§ **Task**: When the line containing "Zespół Interdyscyplinarny (203, 843)" is found in the data below, copy it and each line after it through the line containing "2025 (194, 1591)", exactly and with no others.

┄┄┄┄┄┄┄┄┄┄┄┄┄┄┄┄┄┄┄┄

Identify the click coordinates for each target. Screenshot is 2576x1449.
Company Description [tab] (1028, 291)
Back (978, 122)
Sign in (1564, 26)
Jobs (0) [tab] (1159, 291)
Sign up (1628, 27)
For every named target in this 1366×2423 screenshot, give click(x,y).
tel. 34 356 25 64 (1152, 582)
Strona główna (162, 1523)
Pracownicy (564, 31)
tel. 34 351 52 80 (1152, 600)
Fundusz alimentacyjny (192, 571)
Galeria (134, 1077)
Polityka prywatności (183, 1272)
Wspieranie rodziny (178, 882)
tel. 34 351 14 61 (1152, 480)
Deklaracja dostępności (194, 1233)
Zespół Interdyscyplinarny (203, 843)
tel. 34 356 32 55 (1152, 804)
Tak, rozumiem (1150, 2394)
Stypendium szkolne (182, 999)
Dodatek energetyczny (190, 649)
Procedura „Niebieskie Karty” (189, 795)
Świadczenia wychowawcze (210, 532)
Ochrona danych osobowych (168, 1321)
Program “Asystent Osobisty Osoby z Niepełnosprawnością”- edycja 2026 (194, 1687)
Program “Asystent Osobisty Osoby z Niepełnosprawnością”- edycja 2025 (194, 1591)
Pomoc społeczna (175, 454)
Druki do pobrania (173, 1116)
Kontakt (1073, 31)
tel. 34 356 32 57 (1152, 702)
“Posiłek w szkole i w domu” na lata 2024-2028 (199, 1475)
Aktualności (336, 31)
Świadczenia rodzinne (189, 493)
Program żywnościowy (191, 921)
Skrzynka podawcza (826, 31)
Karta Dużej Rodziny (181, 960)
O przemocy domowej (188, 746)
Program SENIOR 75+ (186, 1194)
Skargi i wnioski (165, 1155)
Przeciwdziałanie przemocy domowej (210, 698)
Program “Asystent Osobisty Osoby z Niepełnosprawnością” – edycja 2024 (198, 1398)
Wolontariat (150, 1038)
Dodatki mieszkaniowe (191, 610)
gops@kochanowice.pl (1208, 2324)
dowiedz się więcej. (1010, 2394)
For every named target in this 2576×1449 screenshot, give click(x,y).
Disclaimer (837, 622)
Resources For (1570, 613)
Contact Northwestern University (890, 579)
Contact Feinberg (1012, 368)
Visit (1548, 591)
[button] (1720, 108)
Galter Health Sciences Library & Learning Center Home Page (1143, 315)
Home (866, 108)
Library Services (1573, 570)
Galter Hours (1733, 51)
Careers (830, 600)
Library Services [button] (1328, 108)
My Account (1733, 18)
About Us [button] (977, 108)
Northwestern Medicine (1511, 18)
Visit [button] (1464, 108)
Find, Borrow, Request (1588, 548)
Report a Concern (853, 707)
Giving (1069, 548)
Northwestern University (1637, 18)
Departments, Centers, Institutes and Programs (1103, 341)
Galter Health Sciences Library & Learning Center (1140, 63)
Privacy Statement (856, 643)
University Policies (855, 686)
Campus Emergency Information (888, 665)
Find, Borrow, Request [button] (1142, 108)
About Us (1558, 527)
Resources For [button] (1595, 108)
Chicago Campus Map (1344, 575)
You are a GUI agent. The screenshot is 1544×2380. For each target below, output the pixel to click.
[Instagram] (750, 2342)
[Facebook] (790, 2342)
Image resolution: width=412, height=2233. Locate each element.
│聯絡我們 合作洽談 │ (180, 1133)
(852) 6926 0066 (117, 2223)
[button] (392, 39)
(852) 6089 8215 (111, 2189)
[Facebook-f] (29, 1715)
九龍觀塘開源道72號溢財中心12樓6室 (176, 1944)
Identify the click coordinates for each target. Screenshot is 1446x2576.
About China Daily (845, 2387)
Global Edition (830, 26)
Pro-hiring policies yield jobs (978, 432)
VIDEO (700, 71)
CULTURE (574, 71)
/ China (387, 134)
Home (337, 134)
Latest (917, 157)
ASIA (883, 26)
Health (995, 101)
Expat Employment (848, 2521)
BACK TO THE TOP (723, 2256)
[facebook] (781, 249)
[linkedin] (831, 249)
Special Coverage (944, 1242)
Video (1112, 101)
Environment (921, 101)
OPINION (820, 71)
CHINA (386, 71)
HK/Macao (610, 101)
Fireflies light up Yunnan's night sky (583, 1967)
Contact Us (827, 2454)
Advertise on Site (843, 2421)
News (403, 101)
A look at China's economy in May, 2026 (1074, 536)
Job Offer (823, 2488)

┄┄┄┄┄┄┄┄┄┄┄┄┄┄┄┄┄┄┄┄

§ **Solution for this problem**:
Zespół Interdyscyplinarny (203, 843)
tel. 34 356 32 55 (1152, 804)
Tak, rozumiem (1150, 2394)
Stypendium szkolne (182, 999)
Dodatek energetyczny (190, 649)
Procedura „Niebieskie Karty” (189, 795)
Świadczenia wychowawcze (210, 532)
Ochrona danych osobowych (168, 1321)
Program “Asystent Osobisty Osoby z Niepełnosprawnością”- edycja 2026 (194, 1687)
Program “Asystent Osobisty Osoby z Niepełnosprawnością”- edycja 2025 (194, 1591)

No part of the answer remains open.